Edwin Alexander Forbes (1860–1915), who served as the Adjutant General of California from 4 January 1911 to 18 June 1915, is known as the Father of the California Cadet Corps.

During his term of office he originated the idea of providing military training to young men in high schools. At that time the Legislature passed a comprehensive High School Cadet Law. This was the first instance in the United States, so far as is known, where an effort was made to organize statewide military training in the schools, under the supervision of the head of the state Military Department.

Forbes was born on 20 July 1860 near Brandy City, Sierra County. His paternal ancestors were soldiers for many generations in the Highland regiments of the British Army.

He grew up on his father's ranch in Yuba County, attending school and riding the ranges after stock. At 18, he obtained a first-grade certificate to teach school and taught for three years in Yuba County. When he reached 21, he took his savings and entered the law school of the state university. By teaching school during vacations, working as a harvest hand and clerking in a law office, he financed his education and graduated from Hastings College of the Law in May 1884.
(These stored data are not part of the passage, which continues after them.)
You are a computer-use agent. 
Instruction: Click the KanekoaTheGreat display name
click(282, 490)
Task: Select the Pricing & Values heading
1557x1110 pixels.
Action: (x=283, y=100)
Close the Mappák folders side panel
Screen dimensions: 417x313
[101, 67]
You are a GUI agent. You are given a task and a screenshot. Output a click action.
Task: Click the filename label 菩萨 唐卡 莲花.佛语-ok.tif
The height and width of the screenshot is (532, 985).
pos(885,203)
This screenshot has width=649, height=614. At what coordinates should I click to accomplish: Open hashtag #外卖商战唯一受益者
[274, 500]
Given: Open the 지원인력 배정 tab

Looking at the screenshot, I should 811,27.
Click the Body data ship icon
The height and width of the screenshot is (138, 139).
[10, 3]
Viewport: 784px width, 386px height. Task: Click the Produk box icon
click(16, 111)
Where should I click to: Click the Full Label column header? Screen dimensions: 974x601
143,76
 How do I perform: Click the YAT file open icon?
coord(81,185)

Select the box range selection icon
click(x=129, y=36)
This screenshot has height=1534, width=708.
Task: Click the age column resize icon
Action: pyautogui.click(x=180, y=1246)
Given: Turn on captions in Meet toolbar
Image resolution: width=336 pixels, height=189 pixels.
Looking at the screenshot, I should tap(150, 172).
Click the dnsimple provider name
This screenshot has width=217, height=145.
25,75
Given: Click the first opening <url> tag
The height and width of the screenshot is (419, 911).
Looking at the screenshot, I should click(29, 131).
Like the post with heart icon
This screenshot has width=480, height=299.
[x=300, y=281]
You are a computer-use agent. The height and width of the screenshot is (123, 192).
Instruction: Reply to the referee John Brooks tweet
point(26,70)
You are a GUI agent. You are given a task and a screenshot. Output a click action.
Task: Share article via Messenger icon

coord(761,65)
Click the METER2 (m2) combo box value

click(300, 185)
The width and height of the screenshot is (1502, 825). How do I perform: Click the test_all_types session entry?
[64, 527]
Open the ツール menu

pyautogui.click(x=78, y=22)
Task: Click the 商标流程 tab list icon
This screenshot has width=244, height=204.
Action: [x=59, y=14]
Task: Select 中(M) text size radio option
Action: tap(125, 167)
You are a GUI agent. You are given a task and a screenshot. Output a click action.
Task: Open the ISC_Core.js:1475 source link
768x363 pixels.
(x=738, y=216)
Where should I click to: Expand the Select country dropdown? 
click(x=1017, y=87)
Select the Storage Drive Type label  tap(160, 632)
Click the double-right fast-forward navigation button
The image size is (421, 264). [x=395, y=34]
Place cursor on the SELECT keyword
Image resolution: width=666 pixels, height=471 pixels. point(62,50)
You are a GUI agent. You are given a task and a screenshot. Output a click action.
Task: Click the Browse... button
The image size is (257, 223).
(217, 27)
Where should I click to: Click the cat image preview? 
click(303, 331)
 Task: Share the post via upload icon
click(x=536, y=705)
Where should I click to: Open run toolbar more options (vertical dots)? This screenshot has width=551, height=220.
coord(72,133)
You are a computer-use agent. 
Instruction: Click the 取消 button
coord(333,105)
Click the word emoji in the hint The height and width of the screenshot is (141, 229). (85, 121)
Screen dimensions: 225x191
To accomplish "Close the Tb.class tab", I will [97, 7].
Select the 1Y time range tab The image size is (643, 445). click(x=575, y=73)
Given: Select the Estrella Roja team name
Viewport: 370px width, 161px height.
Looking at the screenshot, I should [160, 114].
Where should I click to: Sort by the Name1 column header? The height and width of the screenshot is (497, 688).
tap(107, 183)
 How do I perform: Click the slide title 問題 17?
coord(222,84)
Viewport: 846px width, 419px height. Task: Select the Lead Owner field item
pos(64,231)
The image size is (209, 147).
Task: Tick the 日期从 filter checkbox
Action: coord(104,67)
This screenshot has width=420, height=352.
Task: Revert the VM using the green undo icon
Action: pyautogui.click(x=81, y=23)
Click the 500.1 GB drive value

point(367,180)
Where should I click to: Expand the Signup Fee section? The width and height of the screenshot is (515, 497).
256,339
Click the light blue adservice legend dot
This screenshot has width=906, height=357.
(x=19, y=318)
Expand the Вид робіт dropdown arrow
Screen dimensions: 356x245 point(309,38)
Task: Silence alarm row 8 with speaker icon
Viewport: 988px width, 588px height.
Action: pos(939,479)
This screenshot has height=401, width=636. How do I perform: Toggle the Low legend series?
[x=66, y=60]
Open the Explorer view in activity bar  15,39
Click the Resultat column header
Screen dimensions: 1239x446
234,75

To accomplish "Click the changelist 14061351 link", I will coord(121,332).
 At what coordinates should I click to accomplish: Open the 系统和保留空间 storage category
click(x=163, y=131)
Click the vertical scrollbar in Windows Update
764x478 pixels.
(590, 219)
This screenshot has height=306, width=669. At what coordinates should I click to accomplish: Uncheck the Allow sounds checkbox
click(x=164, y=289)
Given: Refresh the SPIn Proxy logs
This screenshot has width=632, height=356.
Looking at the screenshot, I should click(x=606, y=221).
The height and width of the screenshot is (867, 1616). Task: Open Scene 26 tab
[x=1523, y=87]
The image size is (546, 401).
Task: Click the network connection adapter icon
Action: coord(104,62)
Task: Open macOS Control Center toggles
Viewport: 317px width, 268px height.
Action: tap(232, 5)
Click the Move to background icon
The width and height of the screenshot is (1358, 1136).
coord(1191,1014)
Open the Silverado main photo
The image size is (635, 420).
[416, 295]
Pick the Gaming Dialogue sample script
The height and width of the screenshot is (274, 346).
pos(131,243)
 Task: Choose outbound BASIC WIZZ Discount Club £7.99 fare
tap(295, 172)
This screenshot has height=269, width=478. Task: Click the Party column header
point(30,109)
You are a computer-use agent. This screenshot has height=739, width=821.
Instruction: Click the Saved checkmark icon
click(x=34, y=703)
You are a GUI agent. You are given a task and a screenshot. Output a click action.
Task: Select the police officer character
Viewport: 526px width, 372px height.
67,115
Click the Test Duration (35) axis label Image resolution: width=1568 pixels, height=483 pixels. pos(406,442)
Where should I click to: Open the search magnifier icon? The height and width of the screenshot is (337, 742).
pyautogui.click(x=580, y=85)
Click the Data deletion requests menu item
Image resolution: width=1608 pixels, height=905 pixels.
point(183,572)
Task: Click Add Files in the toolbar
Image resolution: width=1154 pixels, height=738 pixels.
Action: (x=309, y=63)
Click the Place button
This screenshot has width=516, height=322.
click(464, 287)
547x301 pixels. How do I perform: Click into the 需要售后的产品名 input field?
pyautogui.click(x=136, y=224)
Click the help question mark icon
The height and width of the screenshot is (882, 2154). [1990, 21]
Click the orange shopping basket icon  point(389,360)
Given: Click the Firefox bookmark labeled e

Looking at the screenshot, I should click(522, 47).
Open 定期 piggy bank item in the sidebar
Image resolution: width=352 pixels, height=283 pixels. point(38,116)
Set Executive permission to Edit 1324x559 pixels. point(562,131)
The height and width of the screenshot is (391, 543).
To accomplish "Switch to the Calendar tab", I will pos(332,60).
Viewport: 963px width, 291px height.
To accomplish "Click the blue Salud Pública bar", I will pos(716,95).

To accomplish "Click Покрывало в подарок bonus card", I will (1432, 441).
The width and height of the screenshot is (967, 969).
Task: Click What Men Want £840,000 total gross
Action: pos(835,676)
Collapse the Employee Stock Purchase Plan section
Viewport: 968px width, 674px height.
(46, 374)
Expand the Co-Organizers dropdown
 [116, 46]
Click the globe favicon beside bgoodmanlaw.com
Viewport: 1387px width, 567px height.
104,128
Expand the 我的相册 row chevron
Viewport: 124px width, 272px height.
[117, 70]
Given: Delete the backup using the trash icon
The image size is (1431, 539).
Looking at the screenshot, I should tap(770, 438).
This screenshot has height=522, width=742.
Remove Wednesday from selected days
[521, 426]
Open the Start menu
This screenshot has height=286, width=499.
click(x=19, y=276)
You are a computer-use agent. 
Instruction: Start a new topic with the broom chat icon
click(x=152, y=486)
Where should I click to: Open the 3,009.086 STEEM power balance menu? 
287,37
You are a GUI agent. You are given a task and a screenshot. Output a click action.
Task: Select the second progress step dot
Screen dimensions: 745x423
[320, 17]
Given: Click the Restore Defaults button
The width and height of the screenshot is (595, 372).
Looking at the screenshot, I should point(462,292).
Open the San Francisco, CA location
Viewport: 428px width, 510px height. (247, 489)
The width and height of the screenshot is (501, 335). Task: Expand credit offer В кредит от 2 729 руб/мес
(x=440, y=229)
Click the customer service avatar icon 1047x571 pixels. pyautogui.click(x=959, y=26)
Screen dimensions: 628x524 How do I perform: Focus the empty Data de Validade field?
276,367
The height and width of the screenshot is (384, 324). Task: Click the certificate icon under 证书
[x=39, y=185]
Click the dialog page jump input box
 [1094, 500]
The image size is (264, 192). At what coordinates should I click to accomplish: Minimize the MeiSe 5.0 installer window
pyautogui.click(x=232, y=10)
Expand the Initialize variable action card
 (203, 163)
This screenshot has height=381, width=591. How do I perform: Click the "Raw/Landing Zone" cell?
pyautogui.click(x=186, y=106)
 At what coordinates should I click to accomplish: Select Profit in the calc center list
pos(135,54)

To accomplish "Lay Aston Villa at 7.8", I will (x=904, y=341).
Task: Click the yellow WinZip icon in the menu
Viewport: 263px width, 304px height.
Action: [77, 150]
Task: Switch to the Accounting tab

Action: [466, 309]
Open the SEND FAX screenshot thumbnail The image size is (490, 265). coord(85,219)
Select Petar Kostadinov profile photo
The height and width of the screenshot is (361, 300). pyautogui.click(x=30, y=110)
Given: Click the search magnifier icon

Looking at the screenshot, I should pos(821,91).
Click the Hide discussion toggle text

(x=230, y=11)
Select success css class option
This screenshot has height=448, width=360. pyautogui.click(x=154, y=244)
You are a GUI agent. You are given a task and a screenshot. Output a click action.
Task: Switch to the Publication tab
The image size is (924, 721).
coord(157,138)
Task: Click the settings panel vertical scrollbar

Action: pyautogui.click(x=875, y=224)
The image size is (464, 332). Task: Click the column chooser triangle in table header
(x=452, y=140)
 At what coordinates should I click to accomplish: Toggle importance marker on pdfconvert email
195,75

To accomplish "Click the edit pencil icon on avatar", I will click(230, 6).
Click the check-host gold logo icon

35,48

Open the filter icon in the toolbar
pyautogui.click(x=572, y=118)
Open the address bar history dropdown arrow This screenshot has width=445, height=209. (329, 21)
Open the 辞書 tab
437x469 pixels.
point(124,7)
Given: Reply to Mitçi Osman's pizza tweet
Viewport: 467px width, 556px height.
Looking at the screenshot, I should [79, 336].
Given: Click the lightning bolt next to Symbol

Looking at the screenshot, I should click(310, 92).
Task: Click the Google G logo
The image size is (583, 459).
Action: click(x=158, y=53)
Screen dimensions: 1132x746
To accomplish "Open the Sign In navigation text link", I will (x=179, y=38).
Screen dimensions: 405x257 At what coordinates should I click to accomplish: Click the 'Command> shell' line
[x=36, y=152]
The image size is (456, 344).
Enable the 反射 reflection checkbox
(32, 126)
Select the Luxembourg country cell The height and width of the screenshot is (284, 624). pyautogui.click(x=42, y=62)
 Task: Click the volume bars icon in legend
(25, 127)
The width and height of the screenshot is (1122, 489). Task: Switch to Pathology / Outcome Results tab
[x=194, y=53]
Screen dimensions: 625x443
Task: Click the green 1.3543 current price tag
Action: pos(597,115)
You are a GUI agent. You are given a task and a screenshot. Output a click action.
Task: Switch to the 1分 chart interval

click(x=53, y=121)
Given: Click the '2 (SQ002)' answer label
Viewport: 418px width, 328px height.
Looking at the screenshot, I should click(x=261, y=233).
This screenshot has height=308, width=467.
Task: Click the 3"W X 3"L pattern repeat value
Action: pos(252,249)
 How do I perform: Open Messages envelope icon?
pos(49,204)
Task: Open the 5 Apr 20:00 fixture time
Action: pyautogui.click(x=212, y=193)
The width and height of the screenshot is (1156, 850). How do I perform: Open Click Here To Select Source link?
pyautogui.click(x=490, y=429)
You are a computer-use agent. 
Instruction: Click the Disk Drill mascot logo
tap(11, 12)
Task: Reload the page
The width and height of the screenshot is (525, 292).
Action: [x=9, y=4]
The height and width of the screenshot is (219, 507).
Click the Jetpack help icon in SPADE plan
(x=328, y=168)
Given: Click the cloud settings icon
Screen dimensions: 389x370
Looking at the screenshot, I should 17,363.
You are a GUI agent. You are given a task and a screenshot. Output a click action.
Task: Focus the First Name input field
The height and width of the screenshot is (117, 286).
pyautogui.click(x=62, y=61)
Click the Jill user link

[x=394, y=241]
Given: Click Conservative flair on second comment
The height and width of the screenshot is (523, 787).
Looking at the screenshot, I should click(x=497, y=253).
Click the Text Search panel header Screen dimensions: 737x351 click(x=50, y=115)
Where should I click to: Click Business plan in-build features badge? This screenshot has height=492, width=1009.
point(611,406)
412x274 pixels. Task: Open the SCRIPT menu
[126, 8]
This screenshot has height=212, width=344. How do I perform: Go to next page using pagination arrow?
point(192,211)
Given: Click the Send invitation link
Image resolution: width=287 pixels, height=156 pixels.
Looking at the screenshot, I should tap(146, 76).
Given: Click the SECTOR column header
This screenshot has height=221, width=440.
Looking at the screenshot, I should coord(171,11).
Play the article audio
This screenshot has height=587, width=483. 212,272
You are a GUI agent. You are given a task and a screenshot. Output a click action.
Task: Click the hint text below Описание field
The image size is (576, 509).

Upon graduation, Forbes opened a law office in Marysville and, the same year, was elected as the district attorney of Yuba County, a position he held for four terms.

Forbes always took a prominent part in military affairs. He joined Company E, 1st Artillery, 4th Brigade, California National Guard, in 1879. Upon its reorganization in 1882, he joined Company C, 8th Regiment. He received a commission as captain from Gov. Henry Markham in 1894. When the regiment was merged into the 2d Regiment, Gov. James Budd commissioned him captain of Company D. He eventually attained the rank of brigadier general. He was chosen as Lieutenant colonel of the 2d California National Guard in 1896 and, with his regiment, he volunteered for service in the Spanish–American War.

About the same time, he received a commission as major of the 8th California Infantry, United States Volunteers. At Camp Barrett he was commander of the 3d Battalion and, after commanding at Benicia, he was transferred to the 1st Battalion, assigned to Vancouver Barracks. He commanded that post for a short while and was then detailed to the command of Angel Islands, where he had two companies of the 8th Regiment and one battery of heavy artillery in the Signal Corps. He was mustered out of service in 1899, but continued as a lieutenant colonel in the 8th Regiment of the National Guard.

Forbes had the reputation of being a crack shot. As captain of the Marysville company in 1895, he broke the world record for target shooting in competition with 50 men.

He played a leading role in the politics of his time, and was chairman of the Republican State Convention in Sacramento in 1900. He became owner of the Marysville Appeal, one of the oldest papers in Northern California, in 1905, and took an active role in water development in Yuba County and in agricultural affairs and fraternal organizations.

Forbes died on 18 June 1915 in San Francisco, while still serving as the Adjutant General. He was buried on 20 June 1915 at Holy Cross Catholic Cemetery in San Mateo County.